Use xUnit + FluentAssertions, plus Testcontainers for Postgres.

1) Feed outages & integrity drift

Objectives

  1. Scanner never “goes dark” because the CDN/feed is down.
  2. Only verified bundles are used; tampered bundles are never ingested.
  3. Offline/air-gap mode is a first-class, tested behavior.

Components under test

  • StellaOps.BundleVerifier (core library)
  • StellaOps.Scanner.Webservice (scanner, bundle loader)
  • Bundle filesystem layout: /opt/stellaops/bundles/v-<timestamp>/* + /opt/stellaops/bundles/current symlink

Test dimensions

  • Network: OK / timeout / 404 / TLS failure / DNS failure.
  • Remote bundle: correct / tampered (hash mismatch) / wrong signature / truncated.
  • Local cache: last-good present / absent / corrupted.
  • Mode: online / offline (air-gap).

Detailed test suites

1.1 Bundle verification unit tests

Project: StellaOps.Bundle.Tests

Fixtures:

  • testdata/bundles/good-bundle/
  • testdata/bundles/hash-mismatch-bundle/
  • testdata/bundles/bad-signature-bundle/
  • testdata/bundles/missing-file-bundle/

Key tests:

  1. VerifyAsync_ValidBundle_ReturnsSuccess

    • Arrange: Load good-bundle manifest + DSSE signature.

    • Act: BundleVerifier.VerifyAsync(manifest, keyring)

    • Assert:

      • result.IsValid == true
      • result.Files.All(f => f.Status == Verified)

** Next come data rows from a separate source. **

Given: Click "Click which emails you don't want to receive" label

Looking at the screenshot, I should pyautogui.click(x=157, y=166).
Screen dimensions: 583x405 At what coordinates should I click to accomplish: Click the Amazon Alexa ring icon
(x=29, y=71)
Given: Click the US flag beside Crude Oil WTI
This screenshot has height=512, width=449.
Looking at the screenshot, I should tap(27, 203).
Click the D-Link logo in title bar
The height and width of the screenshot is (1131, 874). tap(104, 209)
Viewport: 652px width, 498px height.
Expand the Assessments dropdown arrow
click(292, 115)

  2. VerifyAsync_HashMismatch_FailsFast

    • Use hash-mismatch-bundle where one files SHA256 differs.

    • Assert:

      • IsValid == false
      • Errors contains BUNDLE_FILE_HASH_MISMATCH and the offending path.

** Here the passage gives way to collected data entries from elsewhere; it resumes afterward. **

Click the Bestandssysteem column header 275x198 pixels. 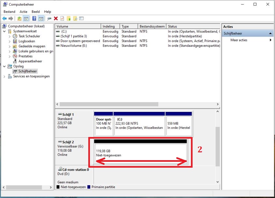tap(152, 26)
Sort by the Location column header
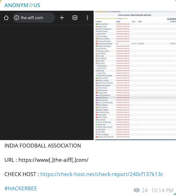This screenshot has height=195, width=176. pyautogui.click(x=99, y=21)
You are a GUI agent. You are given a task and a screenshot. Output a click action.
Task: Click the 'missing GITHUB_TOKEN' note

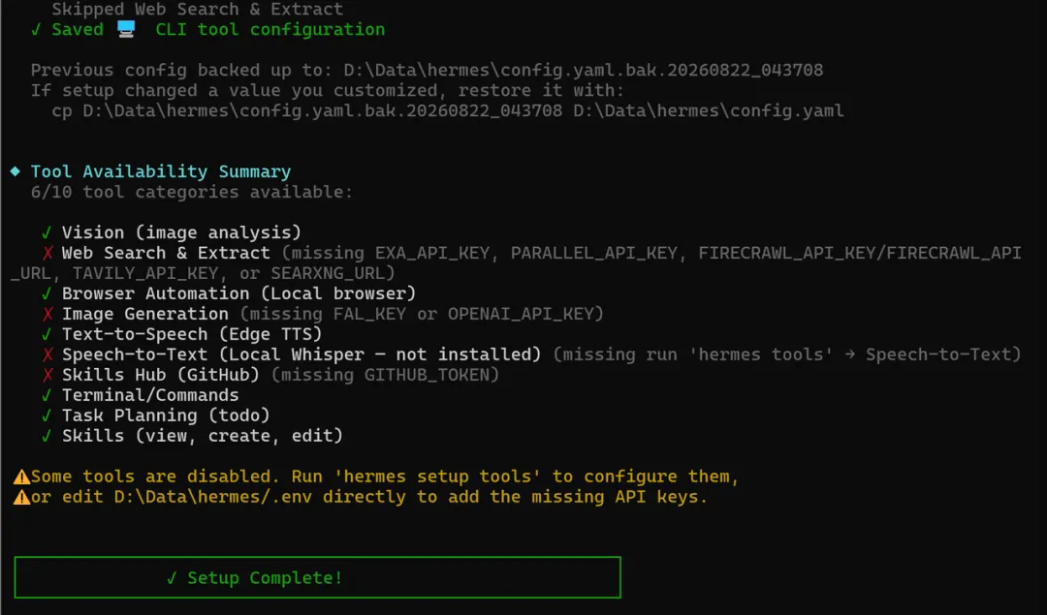click(x=385, y=375)
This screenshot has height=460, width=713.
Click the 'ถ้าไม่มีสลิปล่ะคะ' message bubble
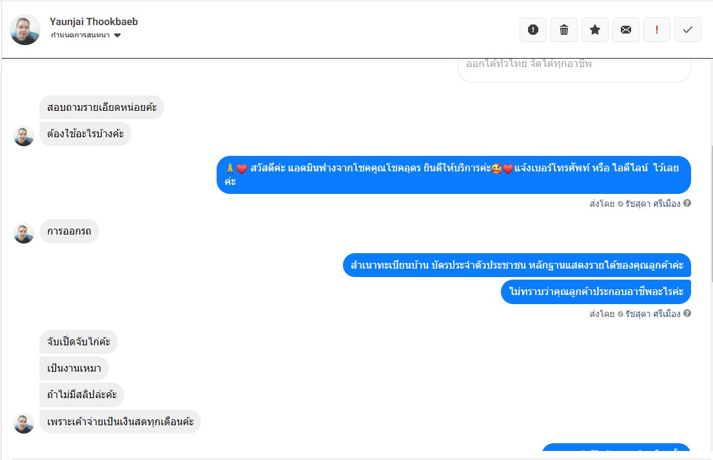click(x=82, y=394)
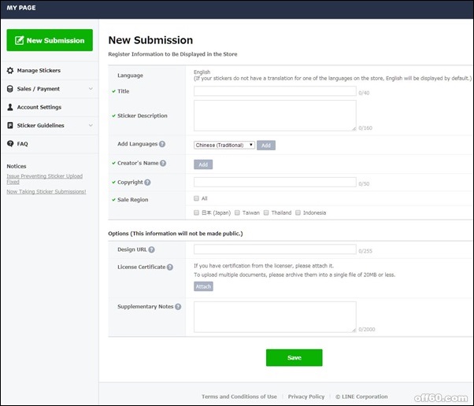The image size is (474, 406).
Task: Click the help icon beside License Certificate
Action: coord(170,268)
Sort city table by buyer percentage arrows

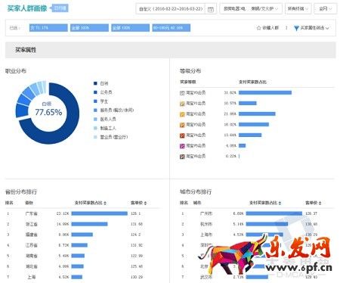pyautogui.click(x=280, y=203)
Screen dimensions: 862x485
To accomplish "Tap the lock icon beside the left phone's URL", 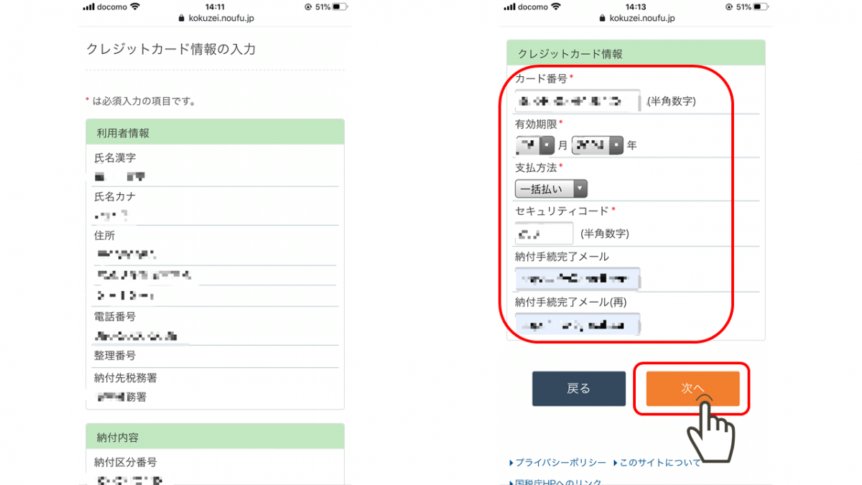I will click(180, 19).
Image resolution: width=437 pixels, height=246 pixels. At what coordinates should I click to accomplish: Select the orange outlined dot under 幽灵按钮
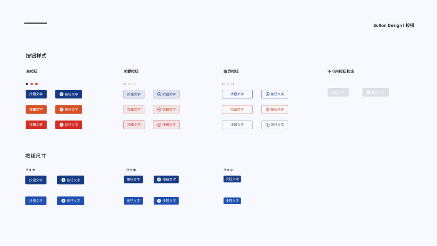click(228, 84)
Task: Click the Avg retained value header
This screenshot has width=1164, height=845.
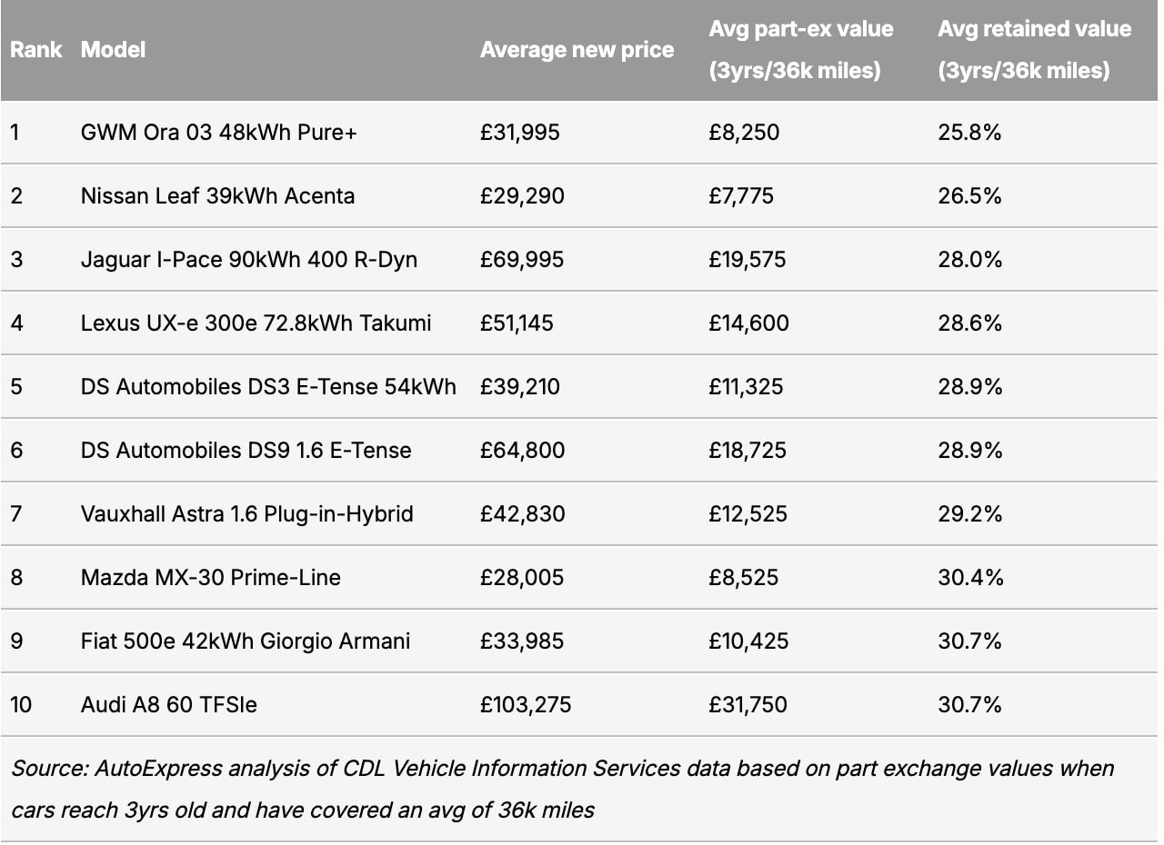Action: coord(1034,49)
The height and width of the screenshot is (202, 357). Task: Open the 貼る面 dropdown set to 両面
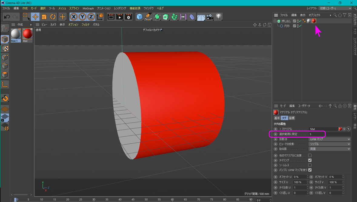point(329,149)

  3. VerifyAsync_InvalidSignature_RejectsBundle

    • DSSE envelope signed with unknown key.

    • Assert:

      • IsValid == false
      • Errors contains BUNDLE_SIGNATURE_INVALID.

  4. VerifyAsync_MissingFile_RejectsBundle

    • Manifest lists file that does not exist on disk.

    • Assert:

      • IsValid == false
      • Errors contains BUNDLE_FILE_MISSING.

1.2 Cached bundle fallback logic

Class under test: BundleManager

Simplified interface:

public interface IBundleManager {
    Task<BundleRef> GetActiveBundleAsync();
    Task<BundleRef> UpdateFromRemoteAsync(CancellationToken ct);
}

Key tests:

  1. UpdateFromRemoteAsync_RemoteUnavailable_KeepsLastGoodBundle

    • Arrange:

      • lastGood bundle exists and is marked verified.
      • Remote HTTP client always throws TaskCanceledException (simulated timeout).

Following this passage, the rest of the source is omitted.